If your alumni association puts on job fairs, check out the companies that are attending and go to the job fairs to make connections. Again, you’re in control of your destiny. Impress some of the reps, and you might create opportunities.

Mentor opportunities

Alumni associations encourage alumni to reach out to professionals in their industry who can mentor them in the job search. The mentors are not career counselors, but they can provide great insight into their industry.

Mentors give valuable time out of their day to gain an understanding of what you’re looking for in employment, how you should approach your search with the correct attitude, suggest people with whom you can speak, and give you the motivation you need.

Mentors will guide you from the start of your job search to the end. They are dedicated to the success of their mentees. They are a special group.

Best practices

To utilize the services explained above requires appropriate behavior, especially since the alumni volunteers are acting out of the goodness of their heart. Here are some best practices:

Be polite is rule number one. Do what you were taught as a child and carried throughout your life. The words, “please” and “thank you” go a long way. Represent your alma mater the proper way.

Be assertive but in a respectful way. Not all volunteers will follow through in a timely manner. Some may simply forget to return your calls. In this case, leave a polite message reminding them of your meeting.

Be accommodating to your alumni volunteer. One of my alumni clients said he’d feel more comfortable meeting face-to-face, but because we live 50 miles apart and I have a busy personal life, he agreed to communicate via phone. Alumni volunteers will also accommodate their alumni clients when possible.

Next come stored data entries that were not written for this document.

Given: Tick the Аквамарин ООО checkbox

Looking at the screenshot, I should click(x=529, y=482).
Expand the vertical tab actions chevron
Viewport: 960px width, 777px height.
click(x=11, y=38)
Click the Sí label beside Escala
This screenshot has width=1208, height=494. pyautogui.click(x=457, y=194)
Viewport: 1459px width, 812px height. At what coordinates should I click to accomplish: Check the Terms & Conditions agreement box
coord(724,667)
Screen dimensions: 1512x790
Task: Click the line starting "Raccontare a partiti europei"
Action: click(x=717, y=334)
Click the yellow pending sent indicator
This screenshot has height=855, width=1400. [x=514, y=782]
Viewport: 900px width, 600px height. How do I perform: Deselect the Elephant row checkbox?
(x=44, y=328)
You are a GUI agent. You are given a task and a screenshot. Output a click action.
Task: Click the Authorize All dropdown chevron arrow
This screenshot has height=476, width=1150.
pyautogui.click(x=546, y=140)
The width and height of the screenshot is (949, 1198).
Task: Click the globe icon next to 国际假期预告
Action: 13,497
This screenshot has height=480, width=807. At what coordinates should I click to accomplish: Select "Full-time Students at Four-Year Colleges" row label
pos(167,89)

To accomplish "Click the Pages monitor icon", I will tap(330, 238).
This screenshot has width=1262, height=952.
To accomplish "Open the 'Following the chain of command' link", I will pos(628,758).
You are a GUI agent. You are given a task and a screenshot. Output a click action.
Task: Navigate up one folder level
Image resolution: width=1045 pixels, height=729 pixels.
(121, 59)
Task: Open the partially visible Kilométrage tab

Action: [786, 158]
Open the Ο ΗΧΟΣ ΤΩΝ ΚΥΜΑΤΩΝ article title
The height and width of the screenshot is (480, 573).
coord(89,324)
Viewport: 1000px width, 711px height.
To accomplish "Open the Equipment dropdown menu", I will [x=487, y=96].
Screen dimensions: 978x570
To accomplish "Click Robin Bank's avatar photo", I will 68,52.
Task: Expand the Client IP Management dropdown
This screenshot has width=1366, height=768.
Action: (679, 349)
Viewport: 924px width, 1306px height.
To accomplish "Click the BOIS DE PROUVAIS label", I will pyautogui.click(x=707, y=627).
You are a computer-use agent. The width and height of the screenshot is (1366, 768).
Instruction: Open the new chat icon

Be knowledgeable when you attend a networking meeting. Don’t arrive without intelligent questions. Contribute to the conversation with appropriate comments. Show yourself as someone who could work at that company if a position exists.

Be focused on your job search. Nothing is more frustrating than talking with someone who is vague about their career goals. However, if you are unsure about what you want to do, you should be able to describe your transferable skills and experience required for a career change.

Be on LinkedIn is a no-brainer these days. Nothing impresses me more these days than a student or someone fresh out of school who has a strong profile and engages with their connections on a regular basis. You should be one of the 450 million LinkedIn users.

Following up is essential to your relationship with your alumni volunteer. After you’ve spoken with them or met them in person, send a thank you via email or card. Ping them every once in awhile so they know how your search is going. Stay top of mind.


It’s been a pleasure volunteering for my alma mater’s alumni association. I’ve had the opportunity to educate alumni of various ages on LinkedIn and resumes and the job search. Be assured that there are alumni volunteers who would like to help you.

If you appreciate your alumni association, I’d love to hear why.